_SET EXERCISE_. Reproduce each of the following lines word for word, leaving none of them out.

_MATERIAL SHOWN_.
+++
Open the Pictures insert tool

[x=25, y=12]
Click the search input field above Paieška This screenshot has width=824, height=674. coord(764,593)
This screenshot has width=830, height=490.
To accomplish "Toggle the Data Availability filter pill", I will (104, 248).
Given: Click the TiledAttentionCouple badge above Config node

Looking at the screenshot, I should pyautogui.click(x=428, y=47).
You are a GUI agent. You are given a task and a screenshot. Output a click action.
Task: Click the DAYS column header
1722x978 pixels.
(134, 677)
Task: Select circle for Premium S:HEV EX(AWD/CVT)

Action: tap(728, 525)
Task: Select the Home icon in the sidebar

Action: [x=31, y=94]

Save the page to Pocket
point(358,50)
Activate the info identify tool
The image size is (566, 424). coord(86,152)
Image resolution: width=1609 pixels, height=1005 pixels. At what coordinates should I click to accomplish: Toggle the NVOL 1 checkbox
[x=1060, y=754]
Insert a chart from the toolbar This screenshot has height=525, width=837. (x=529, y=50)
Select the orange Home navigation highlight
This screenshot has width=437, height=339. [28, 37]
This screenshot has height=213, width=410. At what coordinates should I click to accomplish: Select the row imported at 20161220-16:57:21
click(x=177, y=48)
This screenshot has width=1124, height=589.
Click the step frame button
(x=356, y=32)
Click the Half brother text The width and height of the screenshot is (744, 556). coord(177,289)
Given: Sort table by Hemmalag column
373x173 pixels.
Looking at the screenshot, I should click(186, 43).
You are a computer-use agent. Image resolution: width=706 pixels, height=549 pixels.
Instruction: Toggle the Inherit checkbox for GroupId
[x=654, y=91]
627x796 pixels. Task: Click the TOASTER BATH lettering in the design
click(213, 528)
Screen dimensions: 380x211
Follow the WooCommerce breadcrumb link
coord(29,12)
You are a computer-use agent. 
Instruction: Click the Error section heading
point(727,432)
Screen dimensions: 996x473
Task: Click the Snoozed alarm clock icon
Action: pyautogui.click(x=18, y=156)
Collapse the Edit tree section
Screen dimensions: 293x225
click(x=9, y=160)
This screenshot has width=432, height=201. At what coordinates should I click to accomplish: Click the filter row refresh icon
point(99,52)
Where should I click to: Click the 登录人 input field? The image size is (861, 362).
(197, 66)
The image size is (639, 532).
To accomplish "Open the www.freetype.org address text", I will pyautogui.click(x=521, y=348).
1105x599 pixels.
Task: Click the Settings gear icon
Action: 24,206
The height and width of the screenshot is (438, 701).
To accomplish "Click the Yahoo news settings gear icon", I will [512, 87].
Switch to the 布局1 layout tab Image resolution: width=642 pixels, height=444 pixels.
+++
_RESPONSE TO THE TASK_.
Open the Pictures insert tool

[x=25, y=12]
Click the search input field above Paieška This screenshot has width=824, height=674. coord(764,593)
This screenshot has width=830, height=490.
To accomplish "Toggle the Data Availability filter pill", I will (104, 248).
Given: Click the TiledAttentionCouple badge above Config node

Looking at the screenshot, I should pyautogui.click(x=428, y=47).
You are a GUI agent. You are given a task and a screenshot. Output a click action.
Task: Click the DAYS column header
1722x978 pixels.
(134, 677)
Task: Select circle for Premium S:HEV EX(AWD/CVT)

Action: tap(728, 525)
Task: Select the Home icon in the sidebar

Action: [x=31, y=94]

Save the page to Pocket
point(358,50)
Activate the info identify tool
The image size is (566, 424). coord(86,152)
Image resolution: width=1609 pixels, height=1005 pixels. At what coordinates should I click to accomplish: Toggle the NVOL 1 checkbox
[x=1060, y=754]
Insert a chart from the toolbar This screenshot has height=525, width=837. (x=529, y=50)
Select the orange Home navigation highlight
This screenshot has width=437, height=339. [28, 37]
This screenshot has height=213, width=410. At what coordinates should I click to accomplish: Select the row imported at 20161220-16:57:21
click(x=177, y=48)
This screenshot has width=1124, height=589.
Click the step frame button
(x=356, y=32)
Click the Half brother text The width and height of the screenshot is (744, 556). coord(177,289)
Given: Sort table by Hemmalag column
373x173 pixels.
Looking at the screenshot, I should click(186, 43).
You are a computer-use agent. Image resolution: width=706 pixels, height=549 pixels.
Instruction: Toggle the Inherit checkbox for GroupId
[x=654, y=91]
627x796 pixels. Task: Click the TOASTER BATH lettering in the design
click(213, 528)
Screen dimensions: 380x211
Follow the WooCommerce breadcrumb link
coord(29,12)
You are a computer-use agent. 
Instruction: Click the Error section heading
point(727,432)
Screen dimensions: 996x473
Task: Click the Snoozed alarm clock icon
Action: pyautogui.click(x=18, y=156)
Collapse the Edit tree section
Screen dimensions: 293x225
click(x=9, y=160)
This screenshot has width=432, height=201. At what coordinates should I click to accomplish: Click the filter row refresh icon
point(99,52)
Where should I click to: Click the 登录人 input field? The image size is (861, 362).
(197, 66)
The image size is (639, 532).
To accomplish "Open the www.freetype.org address text", I will pyautogui.click(x=521, y=348).
1105x599 pixels.
Task: Click the Settings gear icon
Action: 24,206
The height and width of the screenshot is (438, 701).
To accomplish "Click the Yahoo news settings gear icon", I will [512, 87].
Switch to the 布局1 layout tab Image resolution: width=642 pixels, height=444 pixels.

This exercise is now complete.